Mahamat Nour Ibedou, figure emblématique de la défense des libertés au Tchad, explique les protections légales dont dispose tout citoyen lors d'une interpellation. Selon lui, les forces de l'ordre doivent obligatoirement produire un mandat signé par le procureur avant de priver quelqu'un de liberté, document qui doit indiquer clairement les raisons de l'action.

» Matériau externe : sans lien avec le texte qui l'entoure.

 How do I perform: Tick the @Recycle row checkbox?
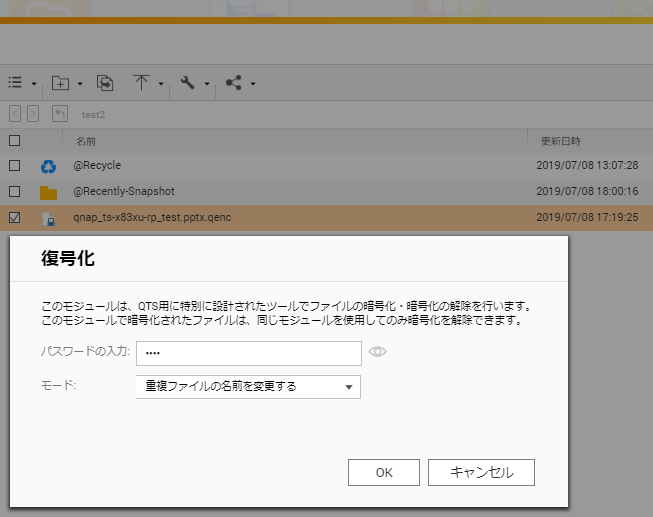point(15,166)
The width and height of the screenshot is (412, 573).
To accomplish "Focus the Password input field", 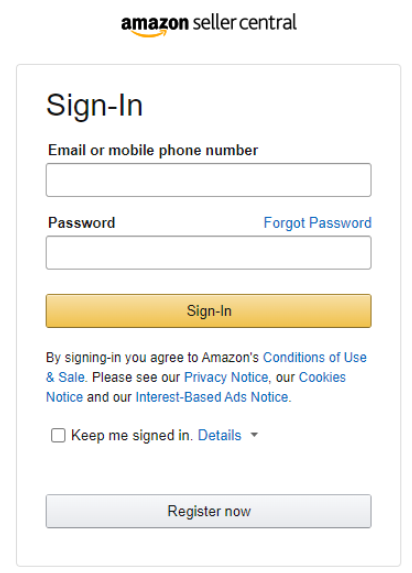I will [x=209, y=253].
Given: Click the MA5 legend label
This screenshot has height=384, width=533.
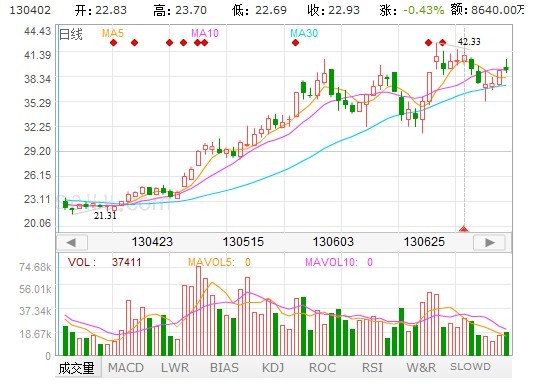Looking at the screenshot, I should [113, 33].
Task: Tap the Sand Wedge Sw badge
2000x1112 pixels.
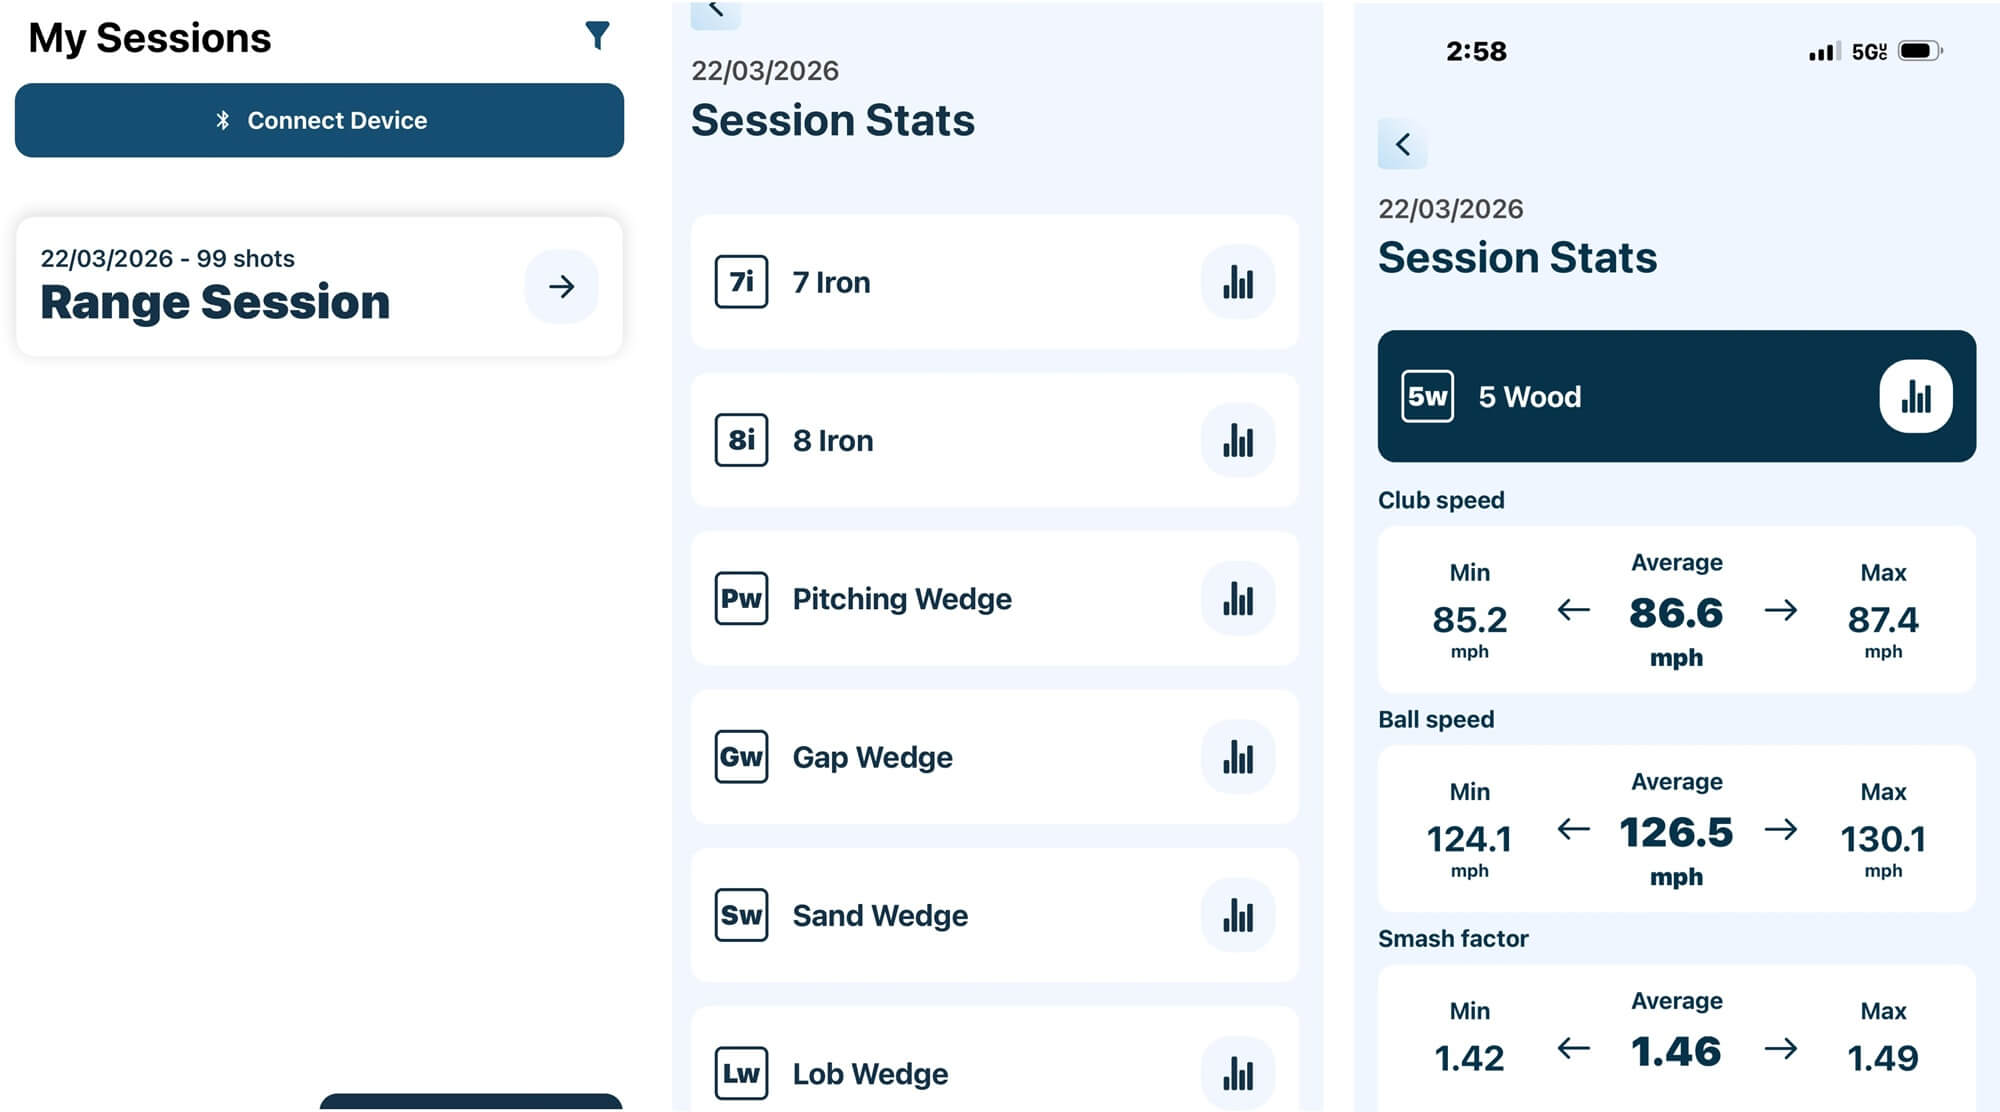Action: click(x=741, y=915)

Une fois en garde à vue, le détenu dispose de droits essentiels : contacter sa famille, se faire assister par un conseil juridique, et bénéficier d'une durée maximale de 48 heures avant que le dossier ne soit transmis au ministère public. Au-delà, une prolongation de 72 heures peut être accordée sur ordonnance du procureur. Malgré cette cadre fixé en 2004, le défenseur des droits constate que les prisons restent saturées de personnes en attente de jugement plutôt que de détenus condamnés.

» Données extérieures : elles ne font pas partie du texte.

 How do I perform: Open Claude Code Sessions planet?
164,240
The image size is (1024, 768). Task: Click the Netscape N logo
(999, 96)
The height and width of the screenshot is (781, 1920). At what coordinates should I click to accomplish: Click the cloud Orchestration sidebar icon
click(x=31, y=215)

Mais le bilan global demeure sombre. Ibedou ne cache pas son amertume : la situation s'aggrave continuellement. Il dénonce une compression de l'espace de dialogue destinée aux associations et une criminalisation de toute critique envers les violations des droits humains. Ses 11 arrestations personnelles, notamment sous le Maréchal Idriss Déby Itno, illustrent cette réalité. Il estime que l'indépendance de la société civile reste la clé pour obtenir des avancées durables et garantir le respect des libertés fondamentales.
Ce qu’il faut retenir
- Toute interpellation nécessite un mandat préalable du procureur; l'arresté doit connaître les motifs exacts.
- Droits en détention : appel à un proche, assistance juridique, garde à vue limitée à 48 heures renouvelables.
- Bilan critique : organisations de la société civile réduites au silence; détention provisoire surpeuplée.
- Manifestation pacifique est un droit constitutionnel; la demande d'autorisation n'est pas légale au Tchad.